6th Patroon and 3rd Lord of the Manor of Rensselaerswyck
- Hereditary lordship 1726–1745
- Preceded by: Kiliaen van Rensselaer
- Succeeded by: Stephen van Rensselaer I

Personal details
- Born: March 18, 1705 Manor of Rensselaerswyck, Province of New York, English America
- Died: 1745 (aged 39–40) Manor of Rensselaerswyck, Province of New York, British America
- Parent(s): Kiliaen van Rensselaer Maria Van Cortlandt
- Relatives: See Van Rensselaer family
- Occupation: Patroon

= Jeremias van Rensselaer (sixth patroon) =

Dutch noble

Jeremias van Rensselaer (March 18, 1705 - 1745) was the eldest son of Kiliaen van Rensselaer and Maria van Cortlandt.

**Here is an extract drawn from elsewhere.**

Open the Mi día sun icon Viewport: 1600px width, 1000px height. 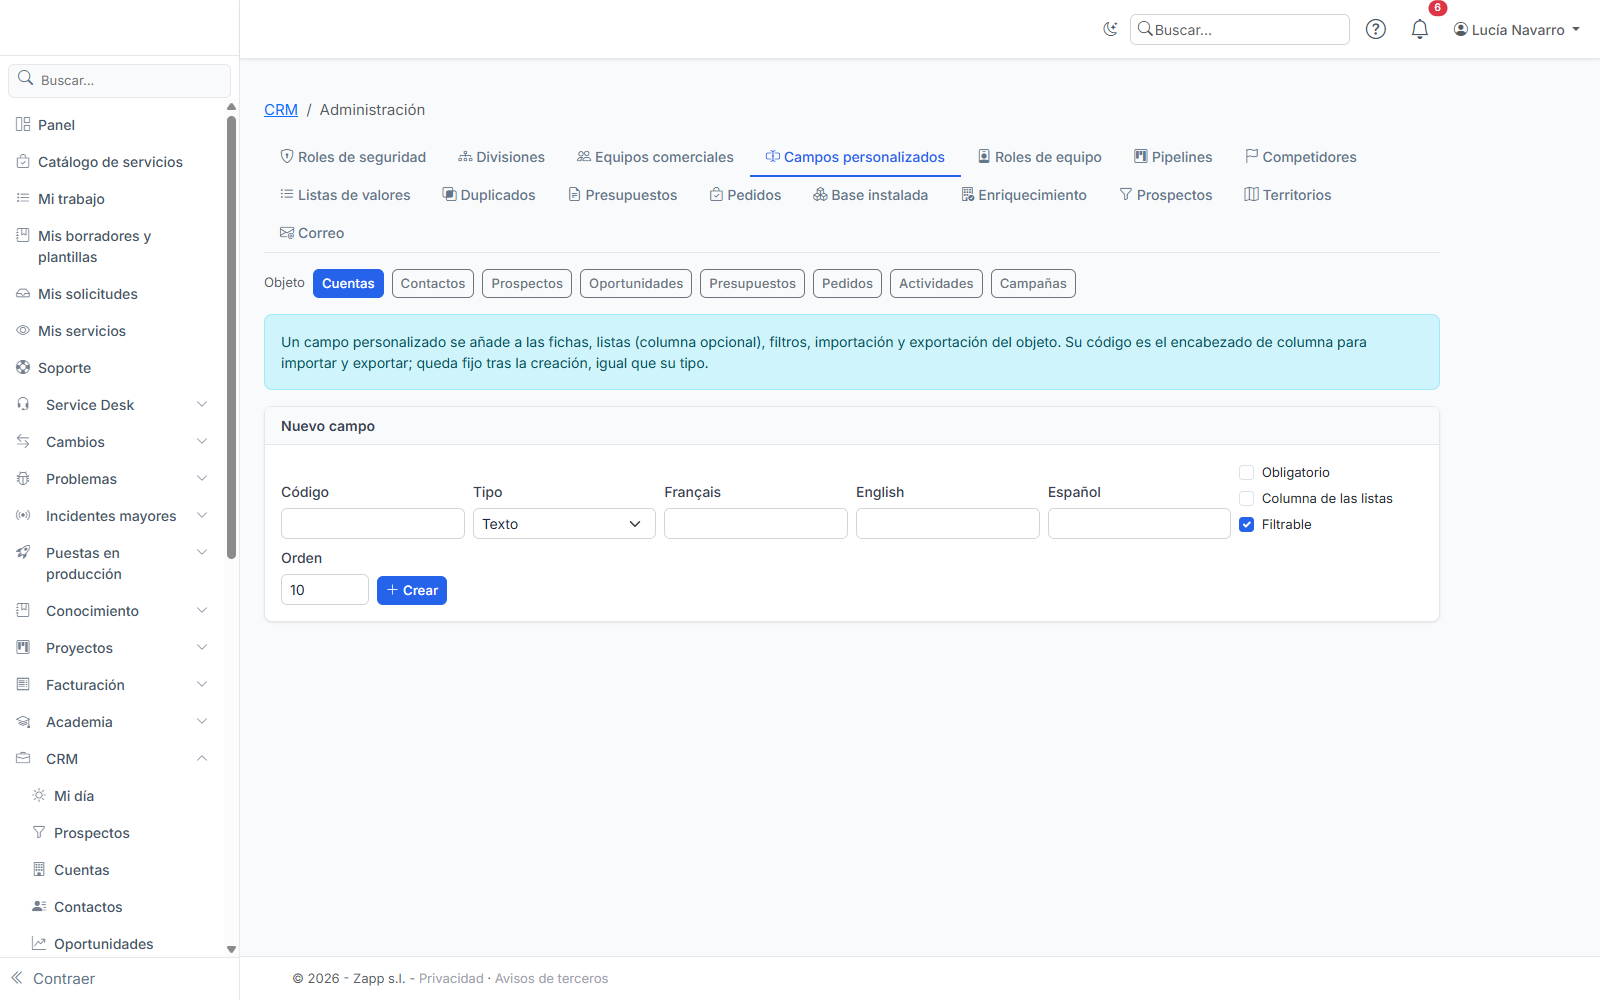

==Manor of Rensselaerwyck==
He was the sixth patroon of Rensselaerwyck from 1726 to 1745. He was also the third Lord of Rensselaerwyck.

Jeremias came of legal age in 1726, and was made Patroon, or third Lord of the Manor, and represented the Manor in the assembly from September, 1726, to September, 1743.

He was succeeded as Lord of Rensselaerwyck by his brother Stephen van Rensselaer, seventh patroon and fourth Lord of Rensselaerwyck.

==Personal life==
He died unmarried and had no children.